Nos hemos convencido, de que tenemos que caminar más rápido que el de al lado, que tenemos que completar más tareas que ayer y muchísimas más que mañana o pasado mañana, todo bajo el mandato de ser más productivos, porque claro, hoy la productividad paga, y paga muy bien. Pero, ¿hasta dónde queremos llegar con esto? Porque al final, la productividad se traduce en pesos, y esos pesos supuestamente los queremos para estar mejor, para tener una mejor calidad de vida. Pero acá está la gran contradicción, ¿cuánto de nuestro cuerpo, de nuestra salud mental y de nuestro tiempo, estamos dispuestos a sacrificar, para conseguir ese dinero que supuestamente nos va a dar bienestar? Porque todo va de la mano, y si seguimos potenciando este ritmo frenético, va a llegar un momento, y créanme que llega, en que el cuerpo va a decir, no puedo más, y la cabeza va a decir, basta. Hay que pensar bien en esto; si mañana a una persona le ofrecen pagarle extra por trabajar 30 minutos más, seguramente diga que sí, porque es tentador. Al mes, ven que rinde y le piden otros 30 minutos. La persona dice que sí de nuevo, festejá con los amigos, hace ese asado, planea viajes que antes no podía. Pero le vuelven a pedir más tiempo, y lo que no se está viendo, es que ese cúmulo de medias horas, le está robando un bloque enorme de su vida íntima. De pronto, ya no puede ir a los asados, porque está agotado, los viajes dejan de ser placenteros, porque está contestando whatsapps y mails todo el día, estresado en una reposera, y los momentos con sus hijos desaparecen, porque cuando llega a su casa, ya están durmiendo. Empieza a perder vida, y no se da cuenta, porque la vorágine le ciega.

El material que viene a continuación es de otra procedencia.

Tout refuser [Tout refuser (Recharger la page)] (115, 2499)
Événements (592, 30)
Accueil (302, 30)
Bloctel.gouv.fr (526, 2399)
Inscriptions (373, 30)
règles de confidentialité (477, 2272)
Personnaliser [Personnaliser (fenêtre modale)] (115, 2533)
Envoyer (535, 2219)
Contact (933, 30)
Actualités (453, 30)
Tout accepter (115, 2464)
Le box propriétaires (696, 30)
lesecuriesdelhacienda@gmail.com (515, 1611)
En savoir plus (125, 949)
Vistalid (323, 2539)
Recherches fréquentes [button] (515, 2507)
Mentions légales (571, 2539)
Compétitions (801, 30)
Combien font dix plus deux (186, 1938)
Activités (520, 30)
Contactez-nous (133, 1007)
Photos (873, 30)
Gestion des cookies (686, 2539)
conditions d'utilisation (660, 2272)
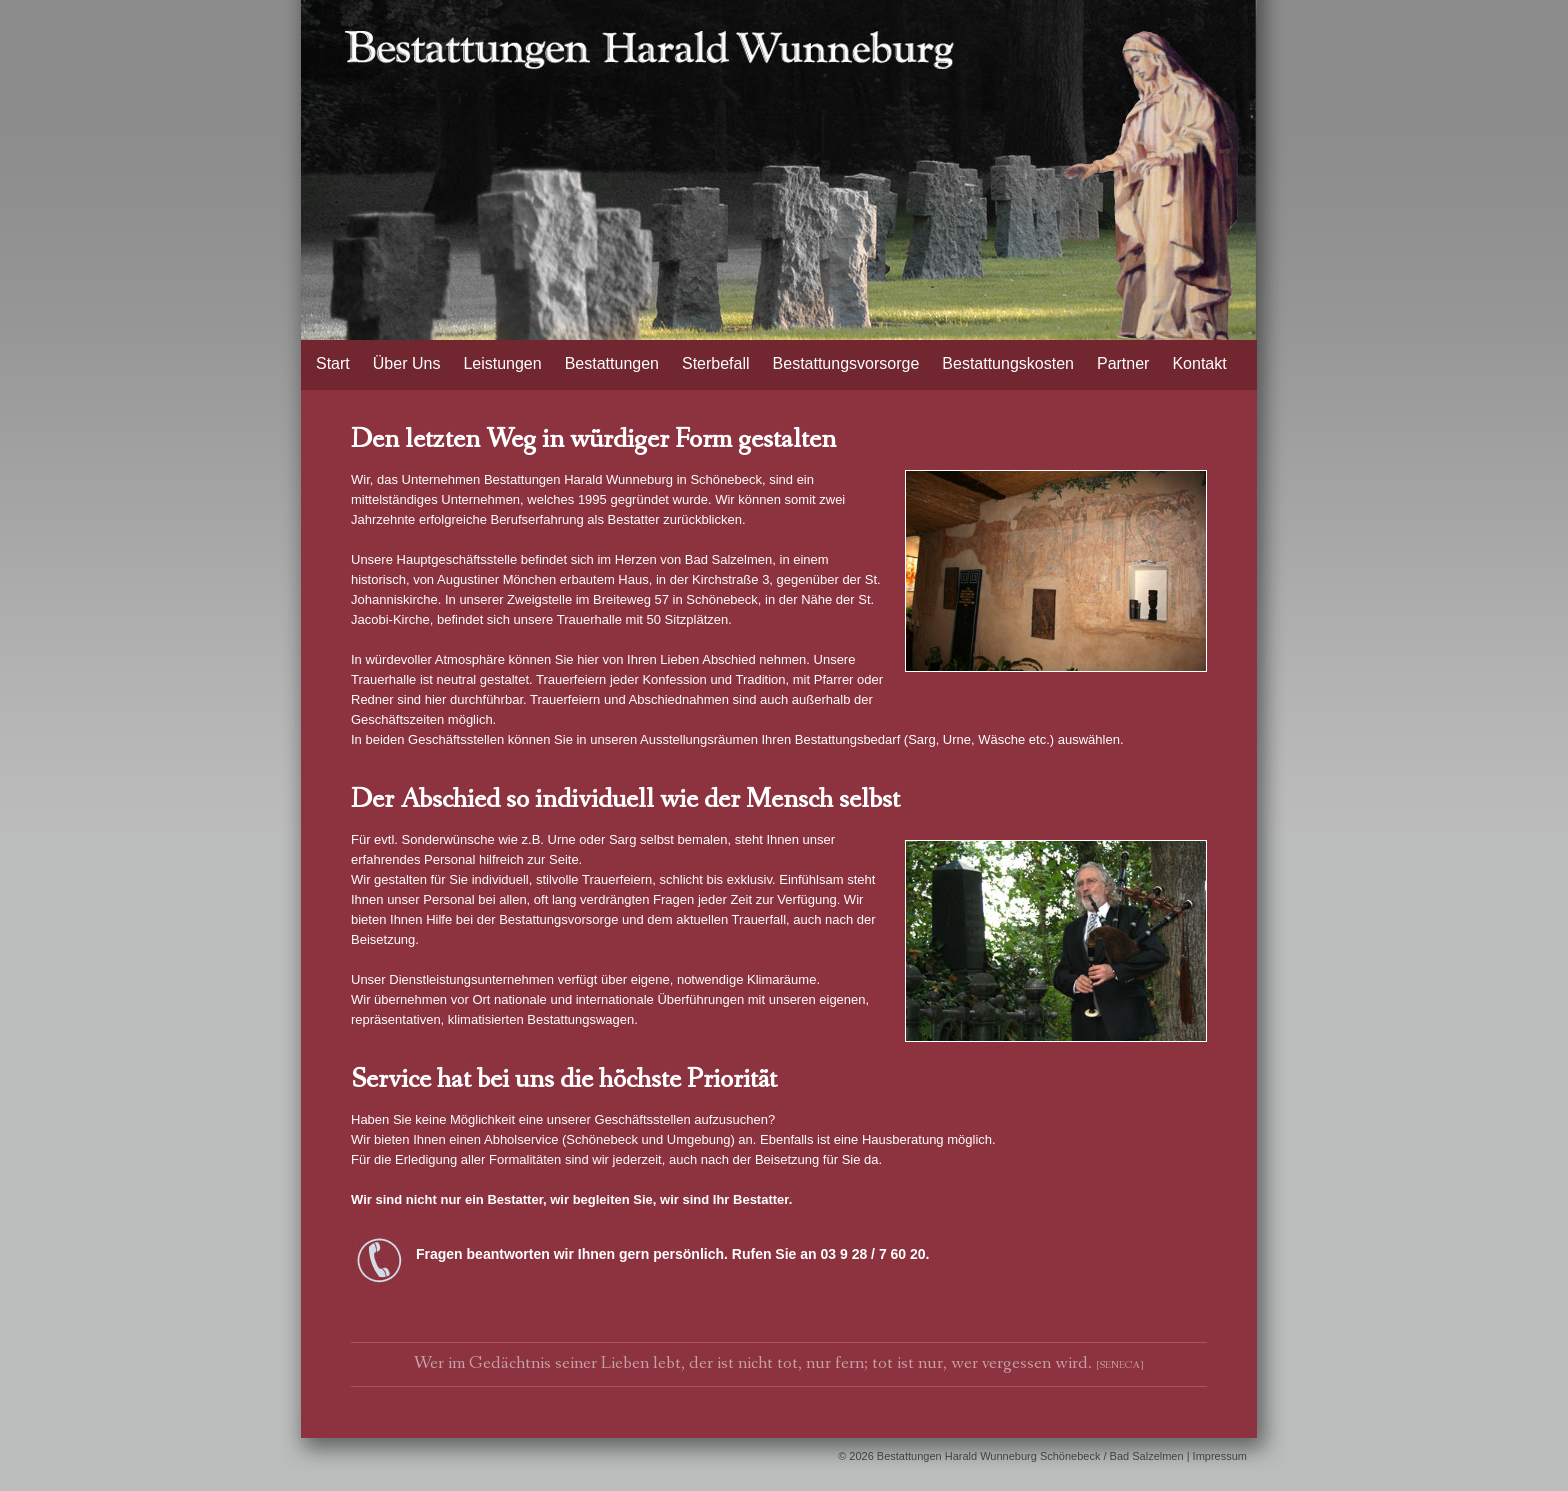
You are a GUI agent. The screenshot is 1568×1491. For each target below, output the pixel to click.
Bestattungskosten (1008, 363)
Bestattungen (612, 363)
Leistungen (502, 363)
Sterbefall (716, 363)
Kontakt (1199, 363)
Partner (1123, 363)
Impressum (1220, 1456)
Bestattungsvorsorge (846, 363)
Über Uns (407, 363)
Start (333, 363)
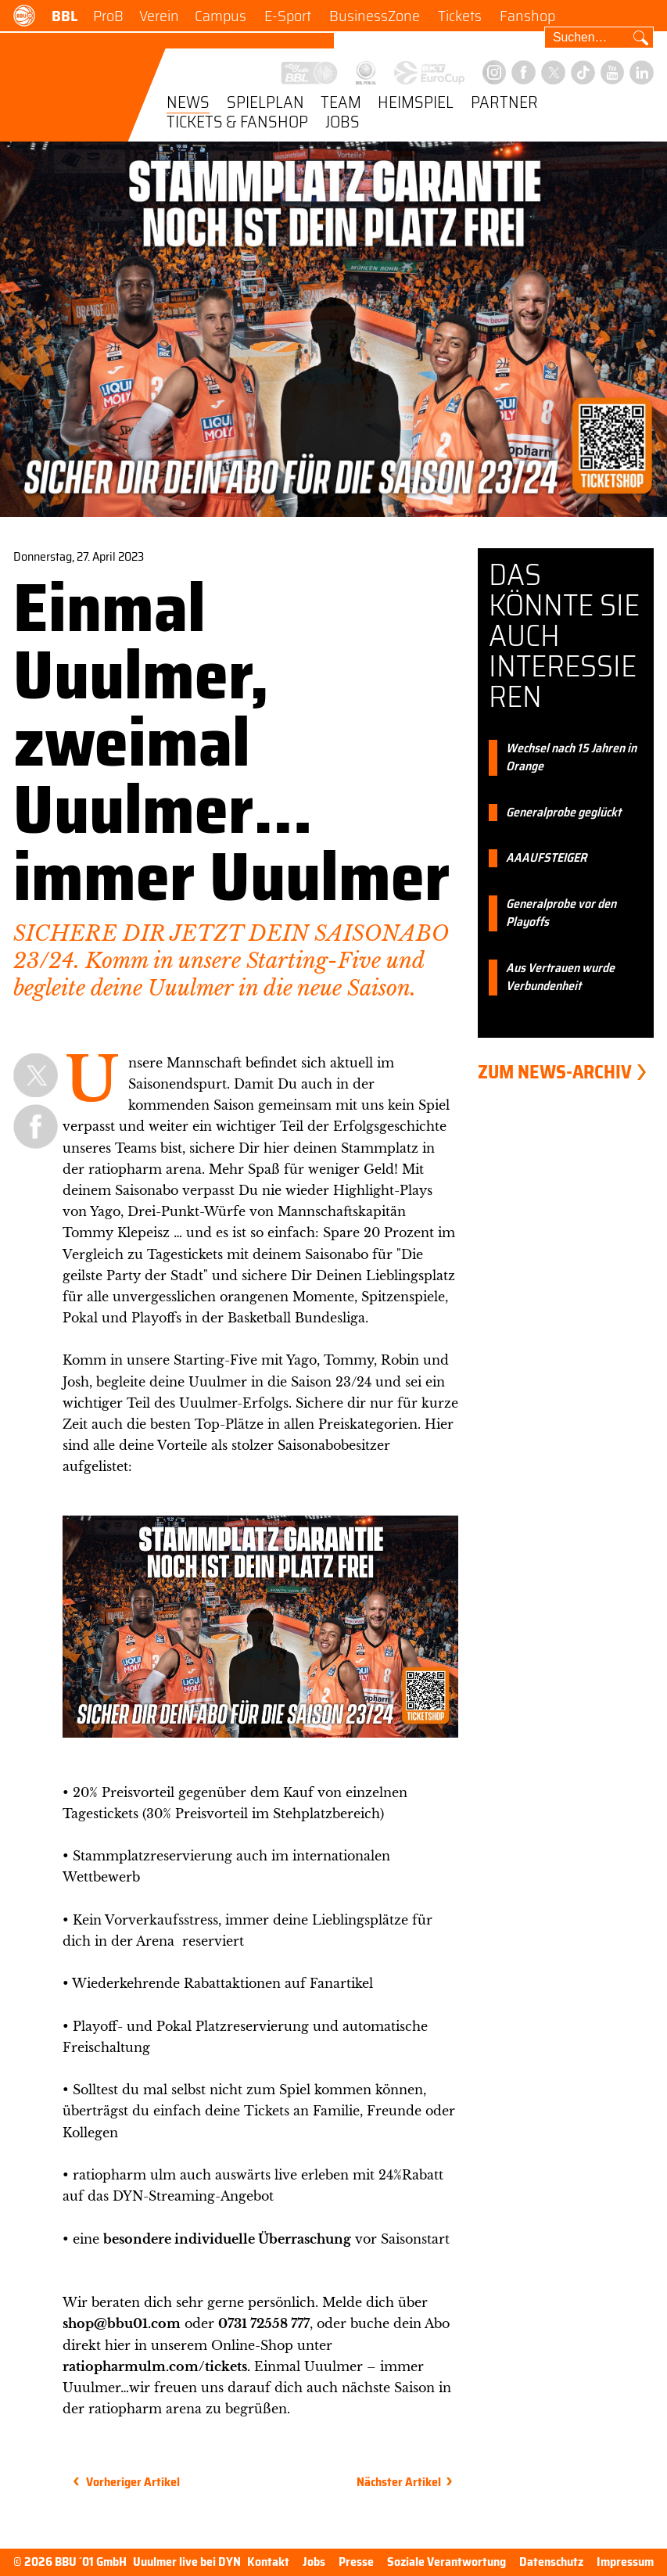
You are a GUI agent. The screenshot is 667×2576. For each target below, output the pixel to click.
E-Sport (287, 15)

¿Saben lo que voy a hacer? Voy a bajar esto a tierra con un ejemplo real que me pasó ayer charlando con una persona. Ella trabaja en un lugar que le encanta, empezó de abajo y se convirtió en la vendedora estrella, la persona de mayor relevancia en los números de la empresa. Pero ese éxito, la llevó a viajar constantemente, a hacer cada vez más horas y a cargar con la presión de que el flujo económico de la compañía, depende de ella. Cuando el jefe de la unidad se fue, ella pensó, lógicamente, que la iban a nombrar a ella, por la confianza que le tienen. Pero no, trajeron a otra persona. Ella, resiliente, pensó, bueno, estoy cómoda, para qué más exigencias. Pero pasó el tiempo, el puesto quedó libre de nuevo y, cuando ella creyó que esta vez sí era su momento, volvieron a traer a alguien de afuera, con mucha menos experiencia. Ahí, es donde aparece la angustia, el enojo y la sensación de falta de reconocimiento. ¿Por qué pasa esto? Es crudo pero real, a la empresa, le sirve que ella siga exactamente donde está, facturando, siendo el sostén económico. Si la mueven de ahí, la estructura tambalea. Pero ella ya no soporta el peso de ser ese sostén, y se siente usada. porque, además, no se atrevió a manifestar que ya había cumplido un ciclo y quería algo más, entonces, para la empresa es más fácil descansarse en su eficiencia.
¿Cuál es la moraleja de todo esto?
Corremos detrás de algo, pensando que nos va a dar una satisfacción personal que nunca llega, porque el desgaste físico y emocional, es tan grande, que al ponerlo en la balanza, no vale la pena. Tenemos que saber equilibrar, ¿cuánto estamos dispuestos a entregar de nuestro bienestar personal, a cambio de un bienestar económico que paradójicamente, nos impide disfrutar de la vida? Ese equilibrio, lo tenemos que gestionar nosotros, antes de que sea tarde, porque después que estamos inmersos en esa carrera loca, estamos perdidos. Piénsenlo bien, a veces tenerlo todo, no es lo más importante. La satisfacción emocional y la paz mental, valen mucho más.